Washington: Scientists have developed a new method to convert human skin cells directly into a specific type of brain cell affected by Huntington's disease, an ultimately fatal neurodegenerative disorder.
Unlike other techniques that turn one cell type into another, the new process does not pass through a stem cell phase, avoiding the production of multiple cell types, said researchers.
The researchers, at Washington University School of Medicine in St Louis, demonstrated that these converted cells survived at least six months after injection into the brains of mice and behaved similarly to native cells in the brain.
"Not only did these transplanted cells survive in the mouse brain, they showed functional properties similar to those of native cells," said senior author Andrew S Yoo, assistant professor of developmental biology.
"These cells are known to extend projections into certain brain regions. And we found the human transplanted cells also connected to these distant targets in the mouse brain. That's a landmark point about this paper," Yoo said.
The researchers produced a specific type of brain cell called medium spiny neurons, which are important for controlling movement. They are the primary cells affected in Huntington's disease.
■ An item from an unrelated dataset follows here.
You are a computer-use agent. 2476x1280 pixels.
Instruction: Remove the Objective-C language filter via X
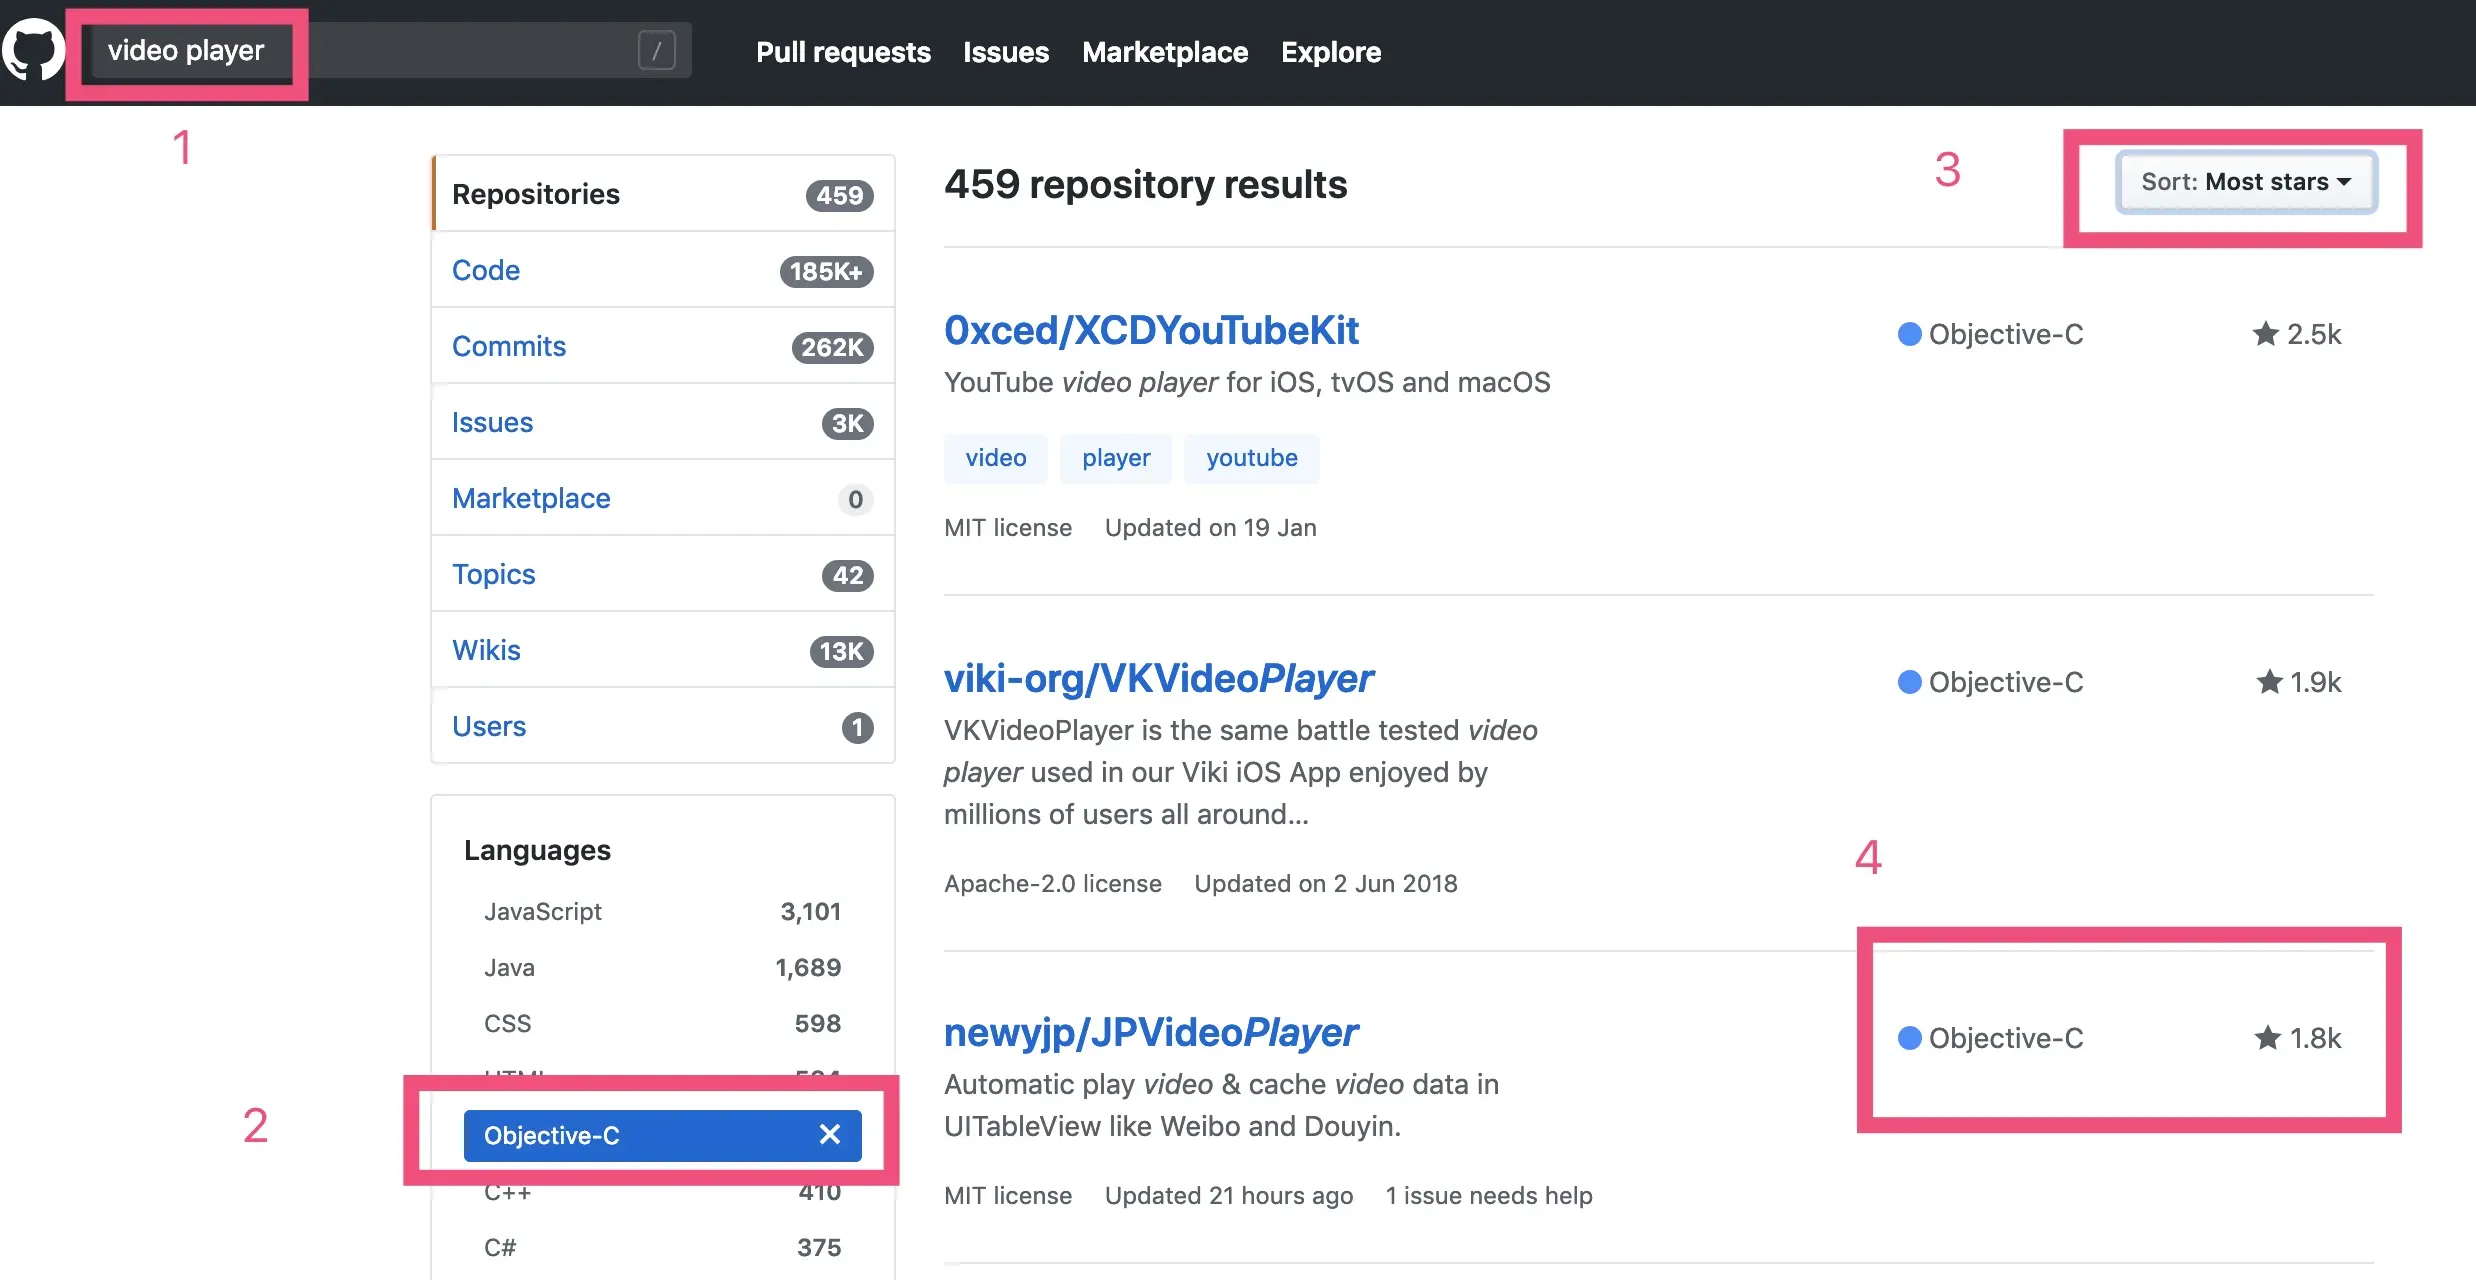[x=829, y=1135]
The research involved adult human skin cells, rather than more commonly studied mouse cells or even human cells at an earlier stage of development.
To reprogramme these cells, Yoo and his colleagues put the skin cells in an environment that closely mimics the environment of brain cells.
They knew from past work that exposure to two small molecules of RNA, a close chemical cousin of DNA, could turn skin cells into a mix of different types of neurons.
In past research, Yoo and his colleagues showed that exposure to two microRNAs called miR-9 and miR-124 altered the machinery that governs packaging of DNA.
These microRNAs appear to be opening up the tightly packaged sections of DNA important for brain cells, allowing expression of genes governing development and function of neurons.
Knowing exposure to these microRNAs alone could change skin cells into a mix of neurons, the researchers then started to fine tune the chemical signals, exposing the cells to additional molecules called transcription factors that they knew were present in the part of the brain where medium spiny neurons are common.
"We think that the microRNAs are really doing the heavy lifting," said co-first author Matheus B Victor, a graduate student in neuroscience.
"They are priming the skin cells to become neurons. The transcription factors we add then guide the skin cells to become a specific subtype, in this case medium spiny neurons," Victor said.
The study appears in the journal Neuron.